千国街道へ半年振りに帰って来ました。今回は、松本から出発し安曇追分
までの道を2日間かけて歩きます。松本からの塩の道は2通りあり、我々は
メインルートでもありちょっと困難な養老峠越えの道を進むことにしました。この
季節を選んだのは、北アルプスの山々に雪が来るからです。晴れ渡った空に
映える雪山を眺める旅になりました。


千国街道の出発点は、松本中央2丁目交差点と千歳橋交差点の中間、
ICI石井スポーツのあるT字路です。そこにはこの写真の
ぜん光道の道標
右へ進むことを示しているので、ここから蔵の街でもある中町通りへと入ります。

 ここから390m続く中町通りには、なまこ壁の土蔵が多く見られますが、
 それは江戸末期や明治時代に大火に襲われたからです。昔は酒造りや呉
 服問屋が並んでいたこの通りも、今では民芸品や工芸品を置く店が並び、
 松本でも独特の雰囲気を持つ町となっています。旅の途中ではなく、じっく
 りと寄ってみたい場所です。

商店街でも異彩を放つのがこの店、
カレーの店「デリーです。古い蔵造りの建物で
インドチキンカレーやカニコロッケカレーがお勧めです。水曜日が定休日なので注意!


390m進むと国道143号に突き当たり、塩の道はここを左折します。その角には
不思議なことに
現役の井戸が有りました。左折するとすぐに女鳥羽川を渡ります。


橋を渡ると左側に有るのがヒカリヤです。
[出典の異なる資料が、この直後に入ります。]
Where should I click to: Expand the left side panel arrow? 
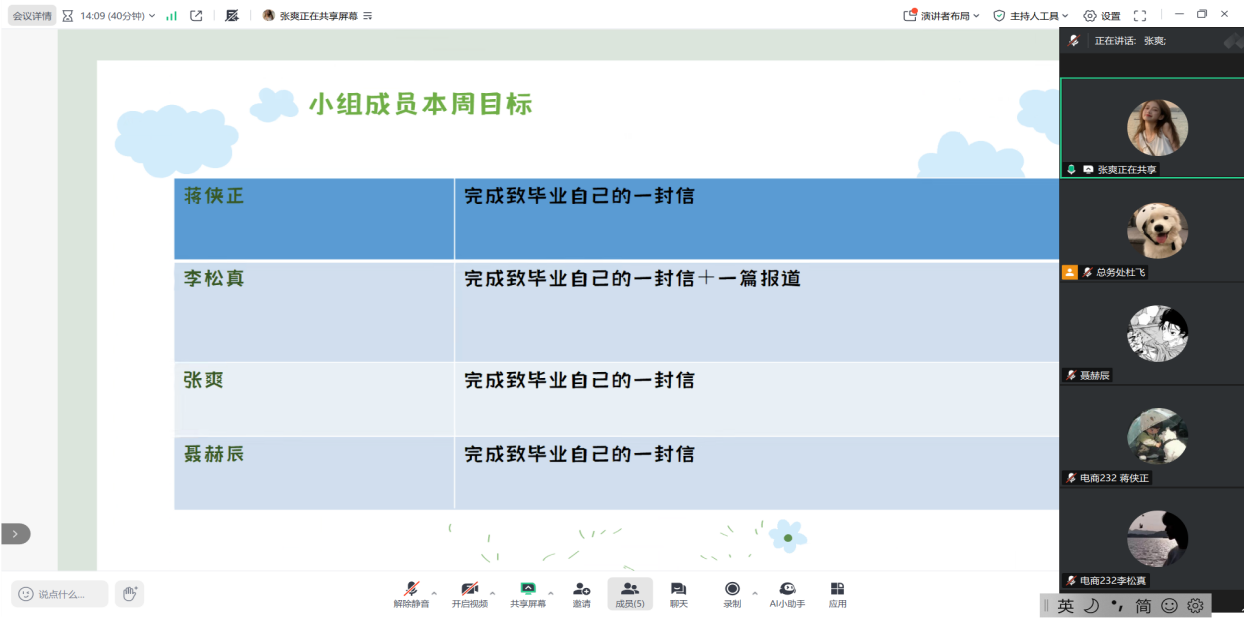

ヒカリヤヒガシが日本食のレストランで
ホテルニューオータ日本料理慶屋で腕を振るった南雲信雄板長が担当し、ヒカリヤニシ
ではジェイキュイジーヌトビラの料理長だった田邊真宏がフレンチを振舞います。
この日も観光バスに乗った団体さんが店の前を塞ぐようにひしめき合っていました。
80m程進むと、
漬物処の水城があります。農林水産大臣賞の看板が誇らしげです.

再び100m、右に丸山歯科を過ぎた辺りの左側に、コロッケ50円の店を発見。
思わず買って、歩きながら食べることにしました。.これが揚げたてで、とても50円
とは思えない美味しさ。みなさんも店が開いていたら是非御賞味ください。

しょうゆの小原商店
ステンドグラスの虫籠窓
二ツ井戸小路

コロッケから100mでしょうゆの小原商店があります。カネコというブランドで美山懐石や
カネコ天然醤油を販売中。城東2丁目の交差点を過ぎると左側にあるのは、みそ、
つけもの、こうじの店
萬年屋。.その前には次のような案内板がありました。

 
   捨堀の土塁跡
 今から三八五年程前、秀吉の命で松本に入った石川数正は、城の基礎を築き
 その子康長によって完成された。
 その後更にこれを強化するために惣堀の東側に堀を巡らす工事を起こした。
 しかし徳川の知る所となり改易の一因になったと言われている。
 堀は三百米位で、未完成のまゝに打ち捨てられた(捨堀)当家に現存している
 土塁は当時のまゝに原形を保存してある。
 堀の部分は明治初年に埋められている。
    平成八年三月




肉のきらくがある交差点は右に宝栄寺がありますが、非常に分かりづらい場所で
塩の道は、ここで善光寺道と分かれ、左へと入ってゆきます。向いは
中央製作所
なので、その間を進むと右に
常法寺小路の道標があったら正解です。


善光寺道から分かれ入った塩の道は、次々と右左折を繰り返し養老峠へと登ります。.
国道から入って最初に曲がるのがここ、
信濃屋海苔店の角、この道へはみ出したように
建つのが海苔店です。この角を今度は右へと曲がってゆきます。.


そこで、我々を追いかけて声を掛けて下さったおじいさんがいました。.我々が街道を
歩いていると思って、
江戸時代の古地図を持って我々にアドバイスをくれました。
地図を見ると寛政年間松本城古絵図とあります。そのほかに
菓子処徳若の古い
案内書もいただきました。これは松本博物館長の田中盤が紹介した菓子運搬具の
記事で、この辺りにある徳若から松本城内へ菓子を納めるときに使われた箱です。


次のポイントは武井砂糖たばこ店ですが、これから峠道となりもう昼食を摂る場所も
無いと思われたので、
萩町の交差点を左に入り飲食店街を発見。焼肉店や中華料理屋
などが数件並ぶ小さな飲食店街でしたが、その中で惹きつけられたのがこの店、
とんかつ美味遊食とんこです。とんかつと海老フライ定食やとんかつ丼でエネルギーを
貰いました。ママも美人で、みなさんも養老峠を前に是非ここでエネルギーを!!!